Amazingly, the points system left me with an aggregate that looked really good, at least until the cut-off marks were released. I was short of the cut-off marks by what appeared to be 3 points. I also missed the catchment area mark score by some 0.125 points. Was I distraught? No. at least not yet. I was and still am a sucker for hope and I really thought I was going to get admitted,

Reality finally dawned on me and that Christmas was one of the saddest I’ve had. I was angry and sad. Angry because so many things that weren’t under my control didn’t add up and sad because none of my effort mattered as long as the results didn’t come out good.

That experience remains pivotal in my life. The decisions I made after the whole situation has a large impact on where I am presently. Today, I’m stuck in medical school, not in Lagos, though I secretly wish it was and I have failed at a lot more things I thought would come easy, or at least that appeared easy until I tried and each time, I am reminded of one cogent lesson that I apparently haven’t got around learning.

I have come to realise that as much as success is attainable through diligence and consistency, sometimes it just always doesn’t come out as good as we want. I am learning to be consistent, in the face of whatever the results may be. I am learning never to measure my own growth by the success of others. More than I admit, I am tempted to and sometimes I even do. At every point where I fail, I am reminded that the goal still remains consistently outdoing myself and I’m learning how to refocus at those times when I choose another competition.

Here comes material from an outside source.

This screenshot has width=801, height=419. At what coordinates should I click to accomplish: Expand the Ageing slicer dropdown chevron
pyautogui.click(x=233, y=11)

Maybe some things won’t just work no matter how hard I try, and others may work as long as I keep trying. I really won’t find out which ever is going to work at a glance.

However, I am convinced that for a lot of people. Success comes after a bout of consistency mingled with unfavourable outcomes. I am learning to embrace success whenever it comes in whatever ‘size’,

I am learning to enjoy, trust, commit and immerse myself in the process of growth. After all, the sailor’s best stories aren’t always the harbour.